**HOW TO COMPLETE THIS TASK**
Search the records below for the string "Open" and copy each line where it turns up.

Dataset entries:
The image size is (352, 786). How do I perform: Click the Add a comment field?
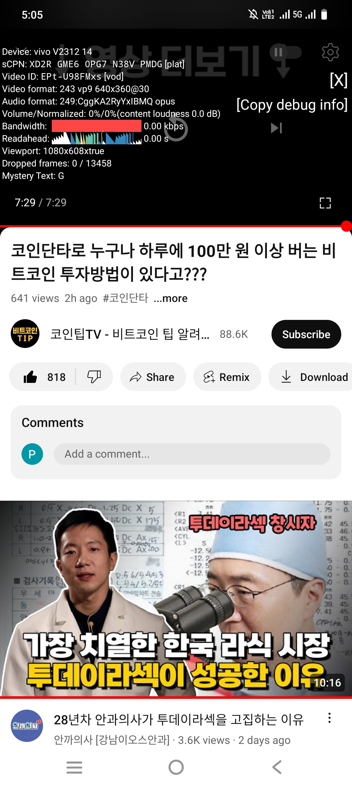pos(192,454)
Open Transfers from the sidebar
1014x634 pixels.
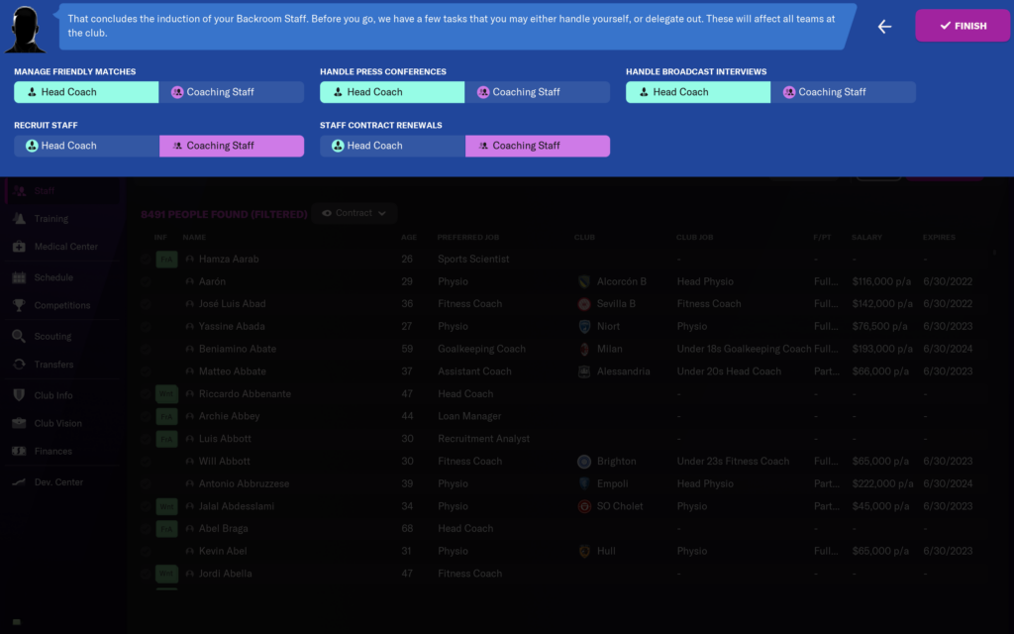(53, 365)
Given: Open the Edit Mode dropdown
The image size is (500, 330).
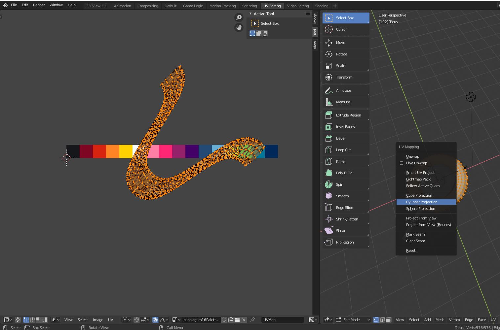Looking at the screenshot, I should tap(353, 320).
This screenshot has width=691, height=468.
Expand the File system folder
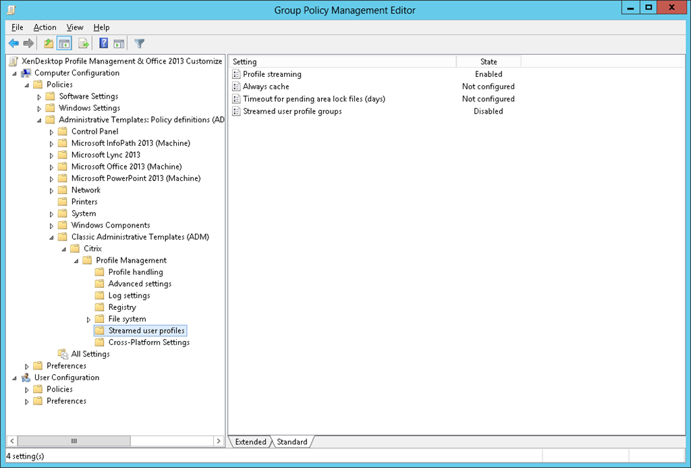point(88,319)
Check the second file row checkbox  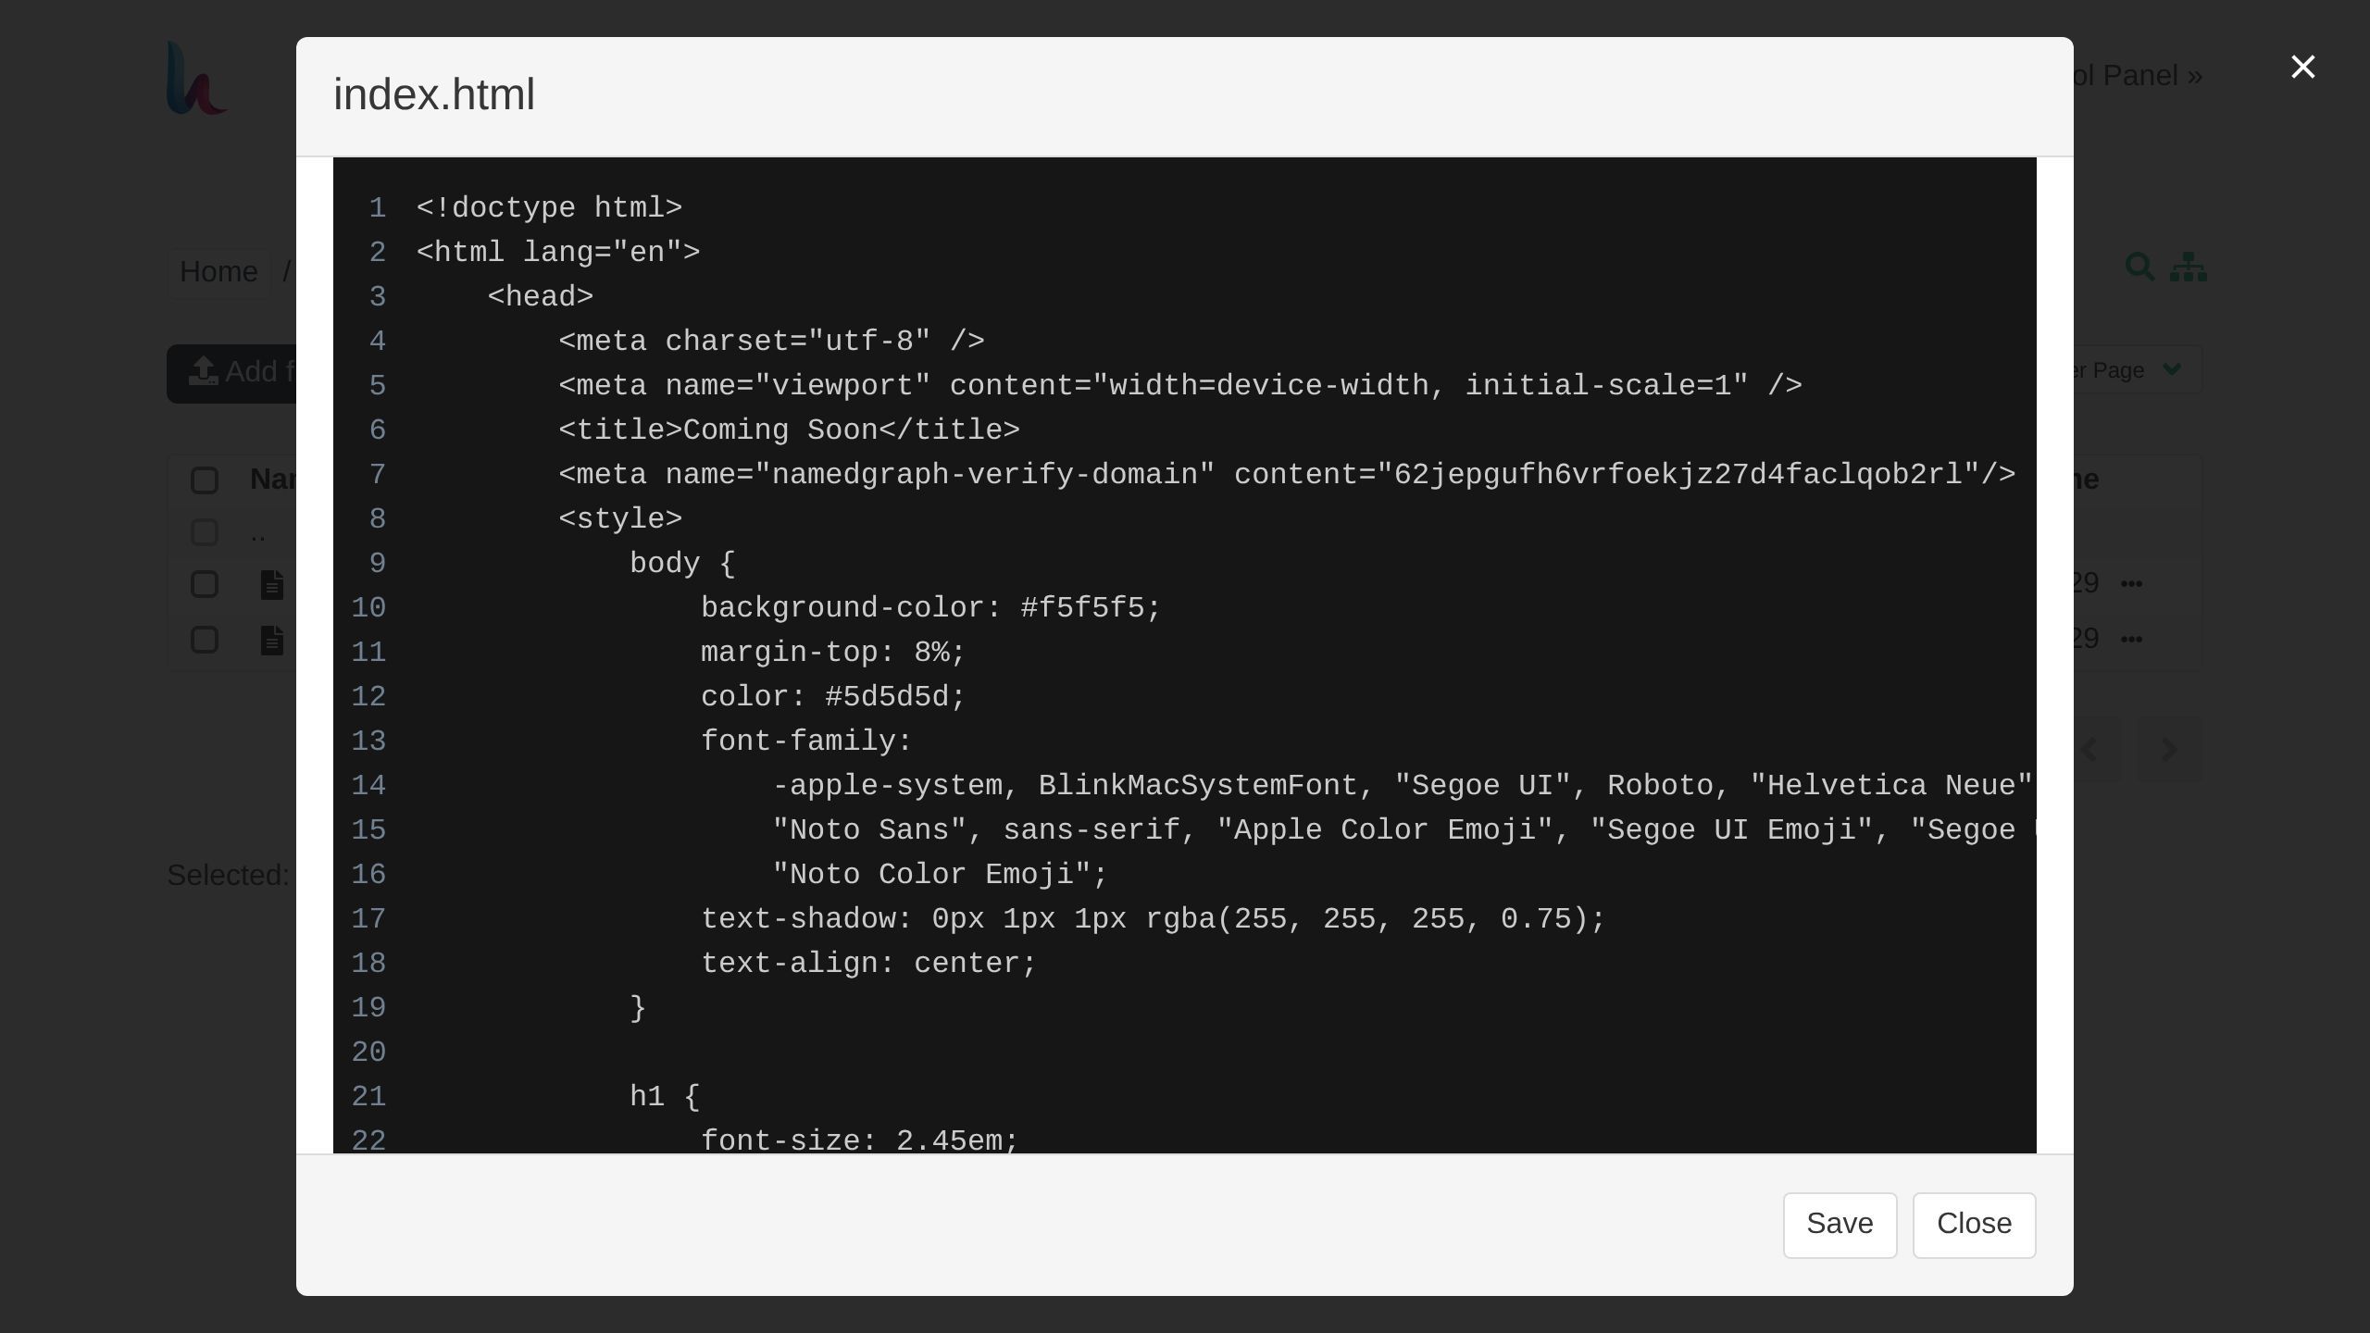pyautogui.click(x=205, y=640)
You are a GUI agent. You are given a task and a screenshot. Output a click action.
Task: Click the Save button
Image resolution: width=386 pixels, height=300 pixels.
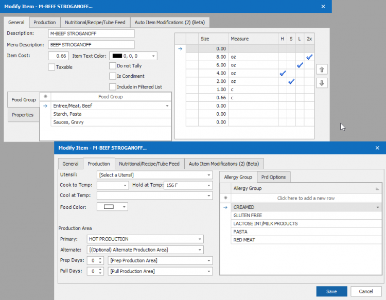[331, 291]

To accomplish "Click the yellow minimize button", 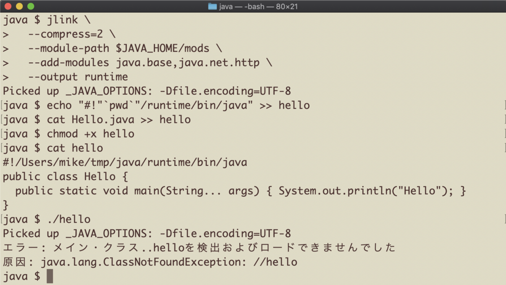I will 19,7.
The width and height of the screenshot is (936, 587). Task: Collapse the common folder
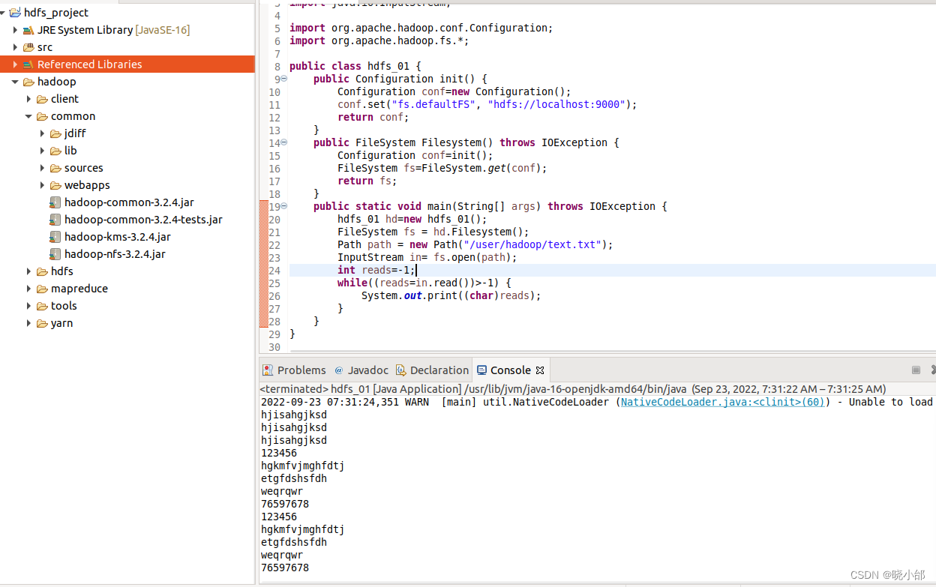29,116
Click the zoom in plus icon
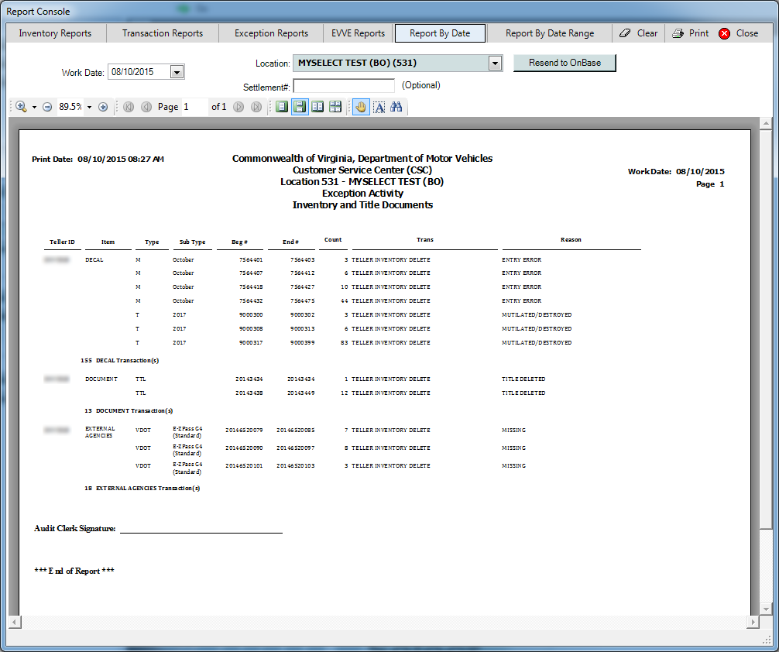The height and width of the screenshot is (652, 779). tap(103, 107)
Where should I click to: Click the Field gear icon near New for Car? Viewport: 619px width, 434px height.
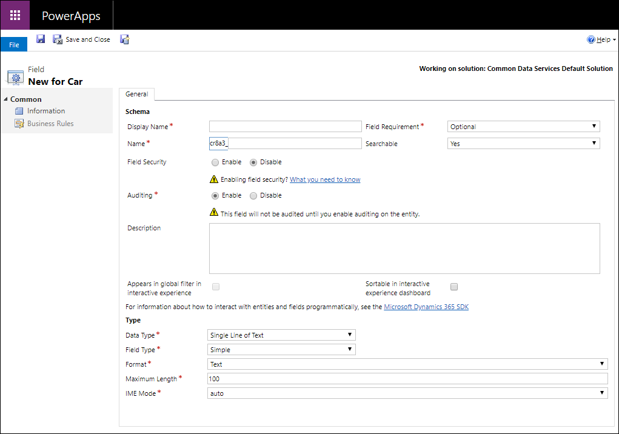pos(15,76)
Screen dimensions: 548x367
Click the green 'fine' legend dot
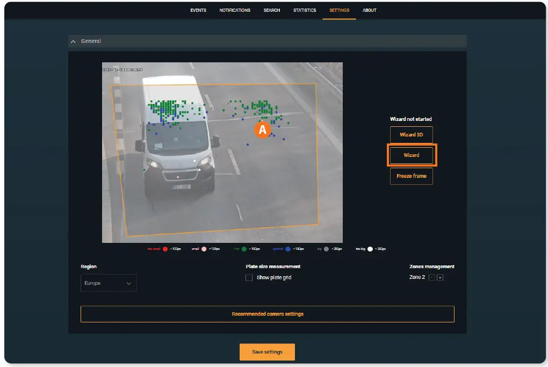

**OUTPUT OF THE TASK**
Open Transfers from the sidebar
Given: Open the Edit Mode dropdown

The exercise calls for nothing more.